*Passage fourni*:

• • • • • • •

On notera cependant que la politique autoroutière a été profondément renouvelée, dans les toutes dernières années, processus auquel n'a peut-être pas été étranger le rapport public particulier publié en 1999. De même, les deux rapports relatifs à la fonction publique ont conduit à des améliorations notables, notamment en termes de clarté et de publicité des modes de rémunération ; il reste, en revanche, des progrès importants à accomplir en matière de gestion des emplois budgétaires.

La réactivité des administrations est cependant encore trop faible : la « machine administrative » est lourde, les structures et les procédures ne s'ajustent pas facilement, le dialogue avec les personnels et les autres autorités est parfois délicat. Il faut en général deux à trois ans pour que les observations de la Cour des comptes donnent lieu à la mise en œuvre de réformes concrètes.

• • • • • • •

*Lignes fournies*:
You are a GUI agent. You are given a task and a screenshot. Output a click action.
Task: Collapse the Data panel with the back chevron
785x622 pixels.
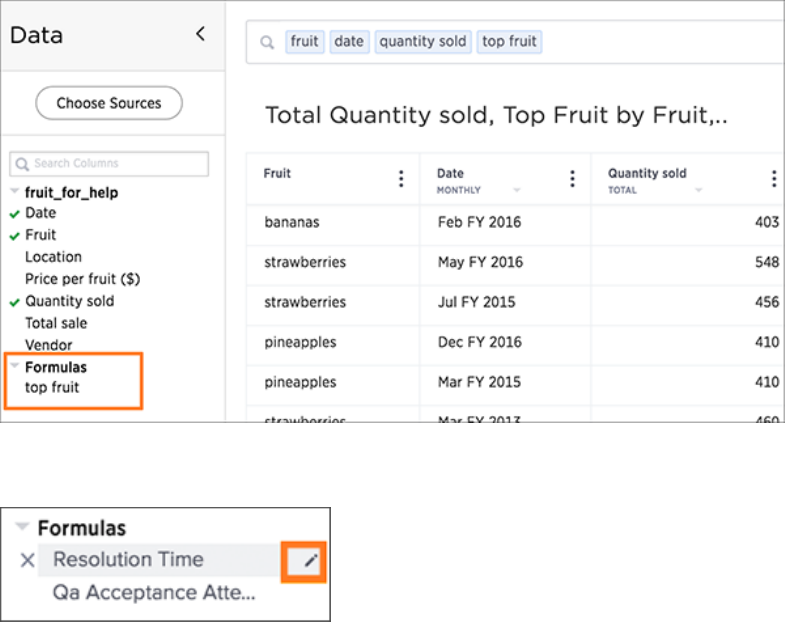click(x=200, y=34)
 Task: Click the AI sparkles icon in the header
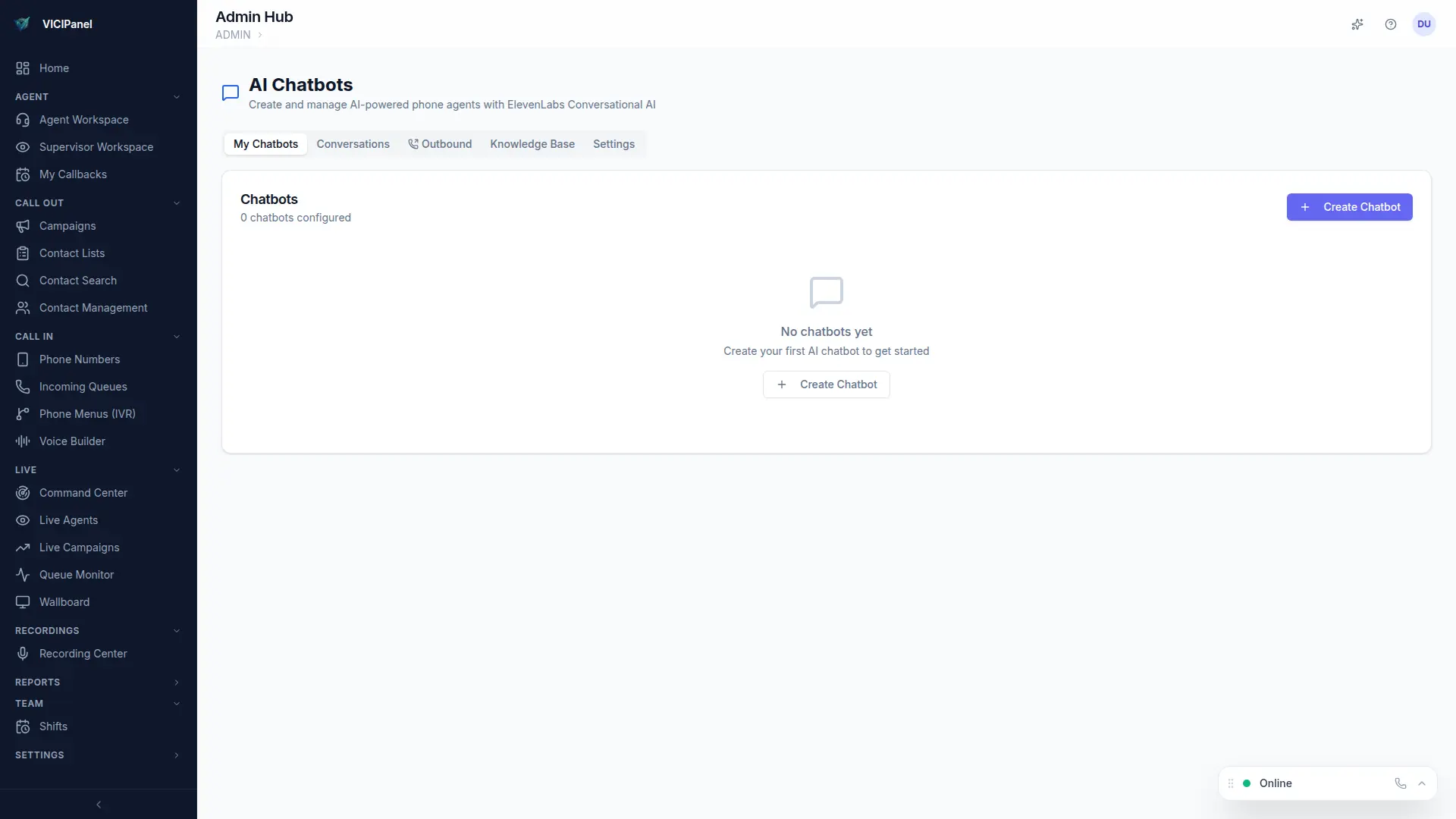tap(1357, 24)
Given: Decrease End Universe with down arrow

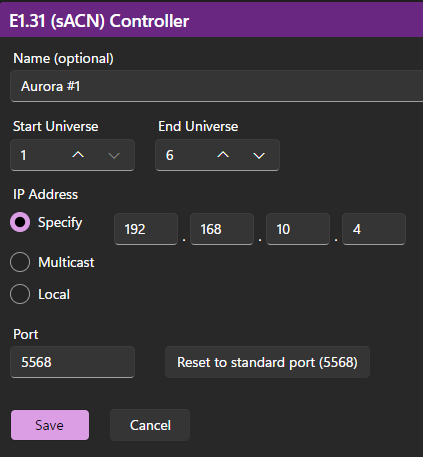Looking at the screenshot, I should [x=259, y=155].
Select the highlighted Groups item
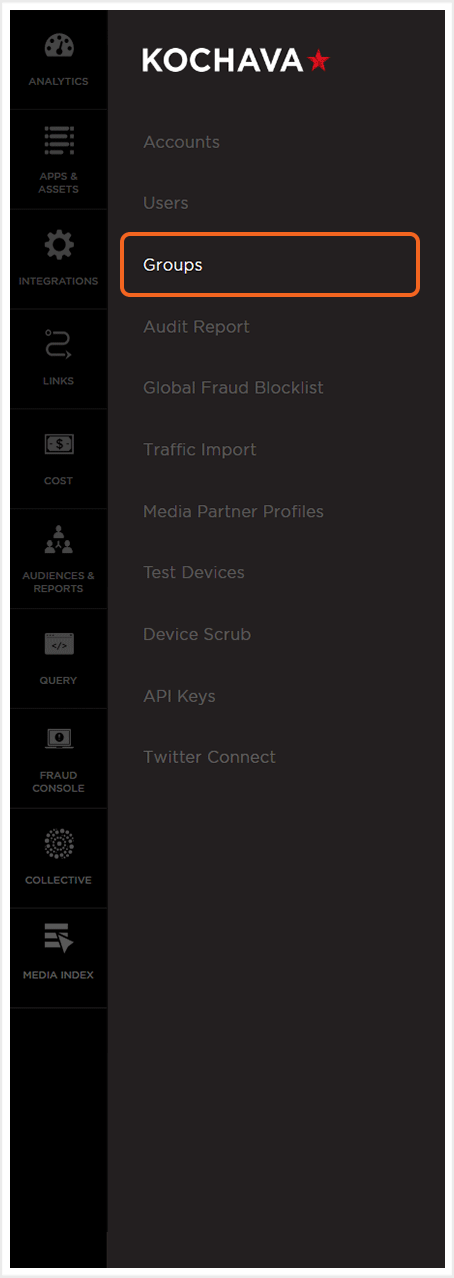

• • • • • • •

*Exercices proposés*:
1 > Mettez à jour le passage sur les rapports de la Cour des comptes : reproduisez-le de « On notera cependant » jusqu'à « des emplois budgétaires. » inclus, en remplaçant « politique autoroutière » par « politique ferroviaire ».
2 > Prolongez au-delà de sa dernière phrase le passage sur les suites données aux observations de la Cour des comptes.

*Réponses fournies*:
1 >
On notera cependant que la politique ferroviaire a été profondément renouvelée, dans les toutes dernières années, processus auquel n'a peut-être pas été étranger le rapport public particulier publié en 1999. De même, les deux rapports relatifs à la fonction publique ont conduit à des améliorations notables, notamment en termes de clarté et de publicité des modes de rémunération ; il reste, en revanche, des progrès importants à accomplir en matière de gestion des emplois budgétaires.

2 >
Une façon d'accroître la réactivité des administrations pourrait consister, pour les autorités politiques, à montrer qu'elles ont pris note des observations de la Cour des comptes et attachent du prix à leur prise en compte rapide. Les rapporteurs spéciaux des Commissions des finances des deux assemblées pourraient jouer ici un rôle éminent. Il faut souligner que les informations transmises par la Cour des comptes au Parlement sont de plus en plus nombreuses : anciennement pour les rapports sur les entreprises publiques, plus récemment pour l'ensemble des référés de la Cour. Le Parlement a donc tout loisir d'interpeller les administrations sur la base des documents produits par la Cour.

La question de la compatibilité entre le statut de la fonction publique et la loi organique relative aux lois de finances doit, en premier lieu, être comprise comme une question sur les modalités de responsabilisation des gestionnaires. La logique de la loi organique relative aux lois de finances consiste à bien identifier, un responsable pour chaque programme, et à lui imposer de prendre des engagements sur le respect desquels sa gestion sera jugée. Il s'agit d'une question fort difficile, les travaux préparatoires et les débats sur la loi organique n'apportant guère d'éclairage à cet égard. Le débat a été ouvert à la Cour des comptes, qui s'interroge sur la nature de la responsabilité des gestionnaires de programme et sur l'opportunité de définir de nouveaux modes de responsabilité susceptibles de renouveler la gestion publique.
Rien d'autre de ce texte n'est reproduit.